Para os executivos americanos que moram no exterior, as cidades mais caras continuam sendo as do Leste Asiático, mas as sul-americanas, como São Paulo e Buenos Aires, já surgem como novos pólos onde o dólar compra cada vez menos bens e serviços.
Numa pesquisa divulgada pela empresa britânica, Runzheimer International Ltd., e publicada no último número da revista americana de negócios Business Week, Hong Kong - o enclave sino-britânico prestes a ser devolvido à China - tornou-se o lugar mais caro do mundo para se viver. Em seguida, vem a capital japonesa, Tóquio, e a capital chinesa, Pequim. São Paulo aparece com um custo de vida 66% superior ao de Nova York.

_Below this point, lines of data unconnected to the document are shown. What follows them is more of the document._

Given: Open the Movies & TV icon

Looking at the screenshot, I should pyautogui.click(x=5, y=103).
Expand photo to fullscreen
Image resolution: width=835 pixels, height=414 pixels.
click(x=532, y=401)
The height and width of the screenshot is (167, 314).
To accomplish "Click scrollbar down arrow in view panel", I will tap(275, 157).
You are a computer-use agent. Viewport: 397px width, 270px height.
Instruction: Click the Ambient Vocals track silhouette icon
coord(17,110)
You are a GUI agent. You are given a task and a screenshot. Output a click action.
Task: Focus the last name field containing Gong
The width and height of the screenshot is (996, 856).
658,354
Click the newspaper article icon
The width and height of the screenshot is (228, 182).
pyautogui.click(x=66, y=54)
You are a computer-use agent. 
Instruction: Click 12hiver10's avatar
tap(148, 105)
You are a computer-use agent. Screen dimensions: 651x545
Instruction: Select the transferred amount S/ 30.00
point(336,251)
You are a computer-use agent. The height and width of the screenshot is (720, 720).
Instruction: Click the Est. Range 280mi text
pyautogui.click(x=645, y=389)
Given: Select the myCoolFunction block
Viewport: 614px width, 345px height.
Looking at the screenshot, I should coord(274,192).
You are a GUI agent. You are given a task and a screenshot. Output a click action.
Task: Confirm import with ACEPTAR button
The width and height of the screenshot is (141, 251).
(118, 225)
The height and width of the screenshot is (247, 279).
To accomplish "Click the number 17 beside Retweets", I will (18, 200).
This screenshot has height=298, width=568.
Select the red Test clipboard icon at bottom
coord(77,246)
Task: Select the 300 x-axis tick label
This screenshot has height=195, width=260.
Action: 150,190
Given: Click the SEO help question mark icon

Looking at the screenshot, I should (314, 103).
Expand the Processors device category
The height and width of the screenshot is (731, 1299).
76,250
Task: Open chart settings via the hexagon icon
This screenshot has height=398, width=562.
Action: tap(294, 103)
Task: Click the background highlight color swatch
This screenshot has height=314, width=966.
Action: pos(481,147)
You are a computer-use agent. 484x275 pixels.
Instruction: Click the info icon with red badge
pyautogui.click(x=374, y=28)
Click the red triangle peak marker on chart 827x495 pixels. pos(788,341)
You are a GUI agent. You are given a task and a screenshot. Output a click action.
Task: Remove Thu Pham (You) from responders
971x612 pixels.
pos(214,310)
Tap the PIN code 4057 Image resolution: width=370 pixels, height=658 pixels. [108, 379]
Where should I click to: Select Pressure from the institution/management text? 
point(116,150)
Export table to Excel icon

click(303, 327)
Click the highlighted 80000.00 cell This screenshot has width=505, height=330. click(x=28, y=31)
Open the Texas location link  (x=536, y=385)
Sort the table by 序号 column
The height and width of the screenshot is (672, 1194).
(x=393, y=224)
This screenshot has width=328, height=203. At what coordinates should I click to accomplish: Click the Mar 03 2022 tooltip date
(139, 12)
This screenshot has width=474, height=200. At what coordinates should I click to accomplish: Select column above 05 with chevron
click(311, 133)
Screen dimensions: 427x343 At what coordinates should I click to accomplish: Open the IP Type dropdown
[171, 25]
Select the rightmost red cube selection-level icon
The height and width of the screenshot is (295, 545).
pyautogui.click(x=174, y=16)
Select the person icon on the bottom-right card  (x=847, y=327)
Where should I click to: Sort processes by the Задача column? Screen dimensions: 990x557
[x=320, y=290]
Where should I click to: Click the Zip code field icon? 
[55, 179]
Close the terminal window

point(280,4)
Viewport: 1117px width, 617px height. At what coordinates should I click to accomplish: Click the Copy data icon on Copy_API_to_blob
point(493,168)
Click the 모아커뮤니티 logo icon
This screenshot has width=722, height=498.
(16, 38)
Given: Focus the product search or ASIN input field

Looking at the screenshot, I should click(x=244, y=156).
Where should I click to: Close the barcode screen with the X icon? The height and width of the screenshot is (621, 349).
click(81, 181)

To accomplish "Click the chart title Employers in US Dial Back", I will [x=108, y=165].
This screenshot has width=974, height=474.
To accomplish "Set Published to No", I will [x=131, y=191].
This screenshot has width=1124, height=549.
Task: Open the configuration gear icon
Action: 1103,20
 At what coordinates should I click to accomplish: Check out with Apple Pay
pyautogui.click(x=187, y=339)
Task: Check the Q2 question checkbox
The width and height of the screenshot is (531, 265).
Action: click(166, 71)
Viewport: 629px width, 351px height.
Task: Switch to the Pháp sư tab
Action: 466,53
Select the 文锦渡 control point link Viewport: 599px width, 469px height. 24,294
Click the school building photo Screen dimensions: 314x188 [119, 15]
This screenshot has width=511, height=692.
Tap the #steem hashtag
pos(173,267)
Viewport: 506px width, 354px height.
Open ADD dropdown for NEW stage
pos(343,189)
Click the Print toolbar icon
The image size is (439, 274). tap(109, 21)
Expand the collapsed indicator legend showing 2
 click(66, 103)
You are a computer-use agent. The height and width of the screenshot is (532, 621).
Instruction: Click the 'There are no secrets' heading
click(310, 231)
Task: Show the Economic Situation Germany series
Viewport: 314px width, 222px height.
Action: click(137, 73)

A pesquisa toma por base uma cesta de bens e serviços - como alimentos, transporte, moradia - com os preços encontrados na cidade de Nova York. A cidade americana, assim, entra na tabela como referência mundial e seu custo de vida é sempre igual a 100 pontos. Após converter as diferentes moedas pelo seu poder de compra, a pesquisa investiga em cada uma das metrópoles internacionais o valor, em dólares, necessário para se adquirir uma cesta equivalente à nova-iorquina.
Tomando também por base o padrão de consumo de uma família americana de duas pessoas com renda anual de US$ 75 mil, a pesquisa concluiu, por exemplo, que o custo de vida na Cidade do México está 25% menor que em Nova York.